REQUIRED WORK:
From the passage below on cation coordination, list each site that has a next shortest bond distance, along with that distance.

TEXT:
⁂
The coordination around both the W and Nb/Ti sites is approximately square pyramidal, as seen in Fig. 2c. The high isotropic displacement parameters (IDPs) for the cations (all constrained equal) reflects the disorder associated with the mixed occupancy of the two Nb/Ti sites and possibly other cation disorder in addition to our simple model. Table S2 (ESI†) shows closest bond distances around the cation sites, which represent an average environment for the mixed occupation Nb/Ti sites. For the square pyramidal W, Nb/Ti1 and Nb/Ti2, the next shortest bond that would complete 6-fold coordination for these sites is at 2.45(1) Å, 2.66(1) Å and 2.65(1) Å, respectively. The bond valence sums (BVS) are indicated and give values for both Ti(IV) and Nb(V) for the Nb/Ti sites.
⁂
GIVEN MATERIAL:
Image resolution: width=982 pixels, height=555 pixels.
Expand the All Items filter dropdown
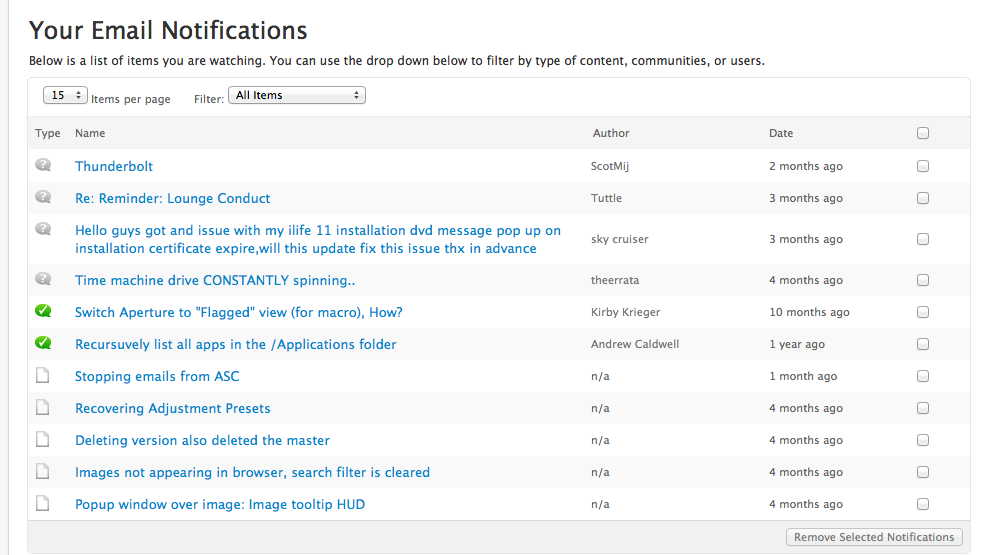coord(297,95)
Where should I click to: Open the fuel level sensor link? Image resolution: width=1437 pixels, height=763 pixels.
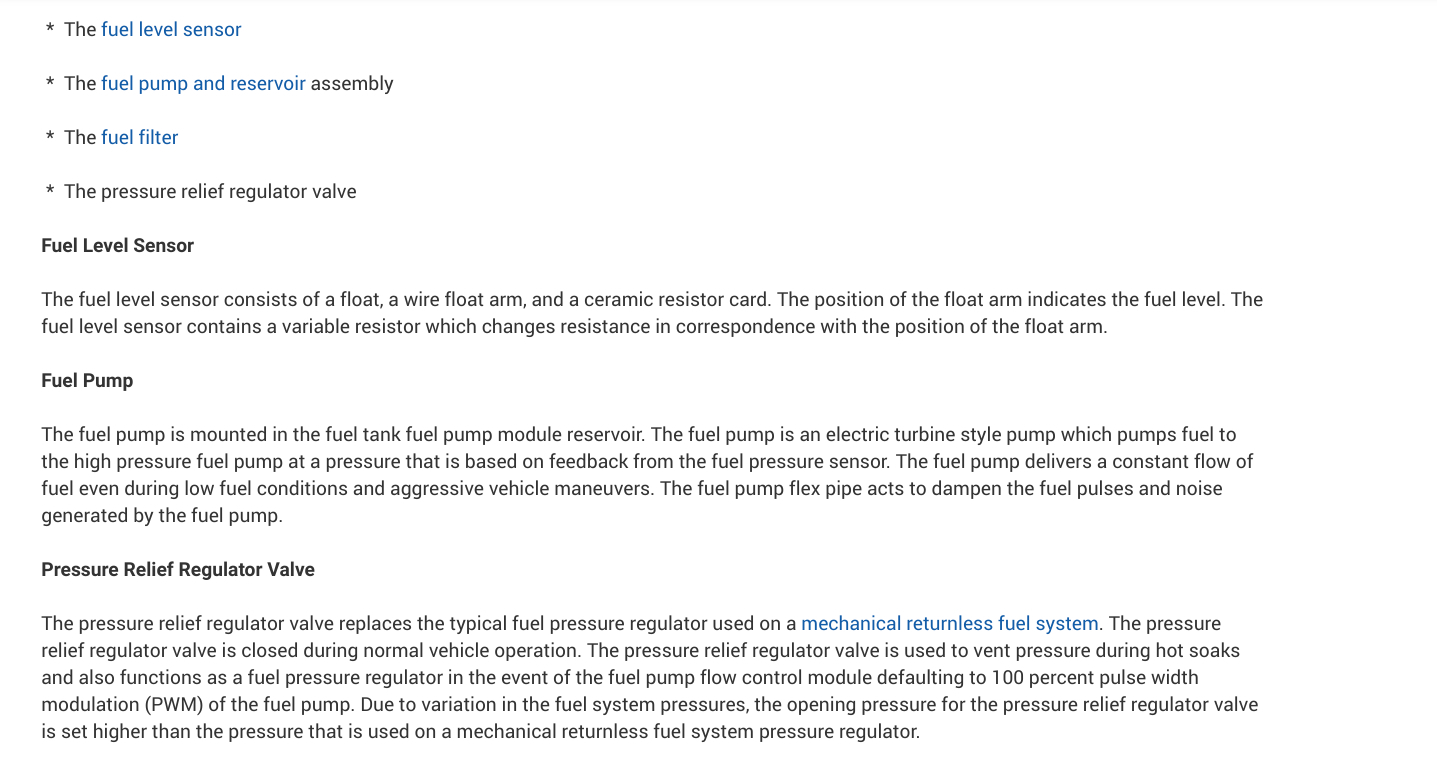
⁂
EXERCISE RESPONSE:
W: 2.45(1) Å
Nb/Ti1: 2.66(1) Å
Nb/Ti2: 2.65(1) Å